INFO:  index "pg_toast_18079_index" now contains 0 row versions in 1 pages
DETAIL:  0 index row versions were removed.
0 index pages have been deleted, 0 are currently reusable.
CPU 0.00s/0.00u sec elapsed 0.00 sec.
INFO:  "pg_toast_18079": found 0 removable, 0 nonremovable row versions in 0 out of 0 pages
DETAIL:  0 dead row versions cannot be removed yet.
There were 0 unused item pointers.
0 pages are entirely empty.
CPU 0.00s/0.00u sec elapsed 0.00 sec.
INFO:  analyzing "public.example_2"
INFO:  "example_2": scanned 30000 of 6966379 pages, containing 528443 live rows and 522 dead rows; 30000 rows in sample, 152953760 estimated total rows

Best Answer

VACUUM can only remove dead tuples which are long-dead, that is, dead to all possible uses.
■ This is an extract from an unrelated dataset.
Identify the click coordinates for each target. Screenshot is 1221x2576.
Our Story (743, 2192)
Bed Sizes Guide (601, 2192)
If you have long-lived transactions, they may prevent the recently-dead tuples from being removed.

This is an example of a situation where a long-lived transaction prevented removal:

INFO:  "pgbench_accounts": found 0 removable, 2999042 nonremovable row versions in 49181 out of 163935 pages
DETAIL:  2999000 dead row versions cannot be removed yet.
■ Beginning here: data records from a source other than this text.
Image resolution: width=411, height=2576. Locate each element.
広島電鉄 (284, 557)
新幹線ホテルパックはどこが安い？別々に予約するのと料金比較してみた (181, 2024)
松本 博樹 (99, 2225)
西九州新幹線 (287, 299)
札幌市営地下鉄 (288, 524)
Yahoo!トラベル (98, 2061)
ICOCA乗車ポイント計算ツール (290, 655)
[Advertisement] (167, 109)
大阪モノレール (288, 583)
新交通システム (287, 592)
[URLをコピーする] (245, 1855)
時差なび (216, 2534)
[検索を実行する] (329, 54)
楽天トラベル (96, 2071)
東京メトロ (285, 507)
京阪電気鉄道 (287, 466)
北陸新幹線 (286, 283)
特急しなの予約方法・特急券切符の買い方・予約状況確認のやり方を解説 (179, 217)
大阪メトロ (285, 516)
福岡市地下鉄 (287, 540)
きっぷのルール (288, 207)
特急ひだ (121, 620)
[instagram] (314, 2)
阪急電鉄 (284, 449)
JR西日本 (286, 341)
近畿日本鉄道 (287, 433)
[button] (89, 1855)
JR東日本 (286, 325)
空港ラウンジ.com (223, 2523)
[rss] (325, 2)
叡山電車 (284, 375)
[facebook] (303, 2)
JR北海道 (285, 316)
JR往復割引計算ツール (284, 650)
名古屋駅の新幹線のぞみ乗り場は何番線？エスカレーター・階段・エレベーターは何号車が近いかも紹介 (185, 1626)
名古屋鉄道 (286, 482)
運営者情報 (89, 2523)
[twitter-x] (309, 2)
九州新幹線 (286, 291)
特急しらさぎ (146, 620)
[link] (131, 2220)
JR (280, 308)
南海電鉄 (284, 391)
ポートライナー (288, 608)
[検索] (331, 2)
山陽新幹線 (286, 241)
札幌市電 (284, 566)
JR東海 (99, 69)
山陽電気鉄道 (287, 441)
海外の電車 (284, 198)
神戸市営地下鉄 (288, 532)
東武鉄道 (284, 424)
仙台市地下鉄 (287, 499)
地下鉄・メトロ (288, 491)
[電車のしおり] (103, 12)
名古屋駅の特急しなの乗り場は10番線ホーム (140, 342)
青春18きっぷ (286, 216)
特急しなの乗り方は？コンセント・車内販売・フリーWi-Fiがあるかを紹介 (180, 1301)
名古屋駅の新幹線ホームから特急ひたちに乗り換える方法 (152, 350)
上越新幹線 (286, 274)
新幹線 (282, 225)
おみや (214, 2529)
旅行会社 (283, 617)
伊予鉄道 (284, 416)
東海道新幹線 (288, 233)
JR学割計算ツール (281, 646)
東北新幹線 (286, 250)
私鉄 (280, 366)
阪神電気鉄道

It is not really long-lived transactions, but long lived snapshots. Certainly a long running select or insert statement will do that. For isolation levels higher than read-committed, the whole transaction will retain the snapshot until it is down, so if some opens a repeatable read transaction and then goes on vacation without committing it, that would be a problem. Hung-up prepared transactions will as well (if you don't know what a prepared transaction is, then you probably aren't using them).

The examples you show don't indicate a problem, but you also say the problem had resolved by then. If this is a recurring problem, you should probably start logging the output of your VACUUM VERBOSE statements, so that you can find the information that covers the period during which the problem exists.

The multiple passes over the index are because of your maintenance_work_mem settings. It can only remove one tuple for every 6 bytes of memory on each pass over the index, and needs to make multiple passes if you need to remove more than that. So increasing maintenance_work_mem will help.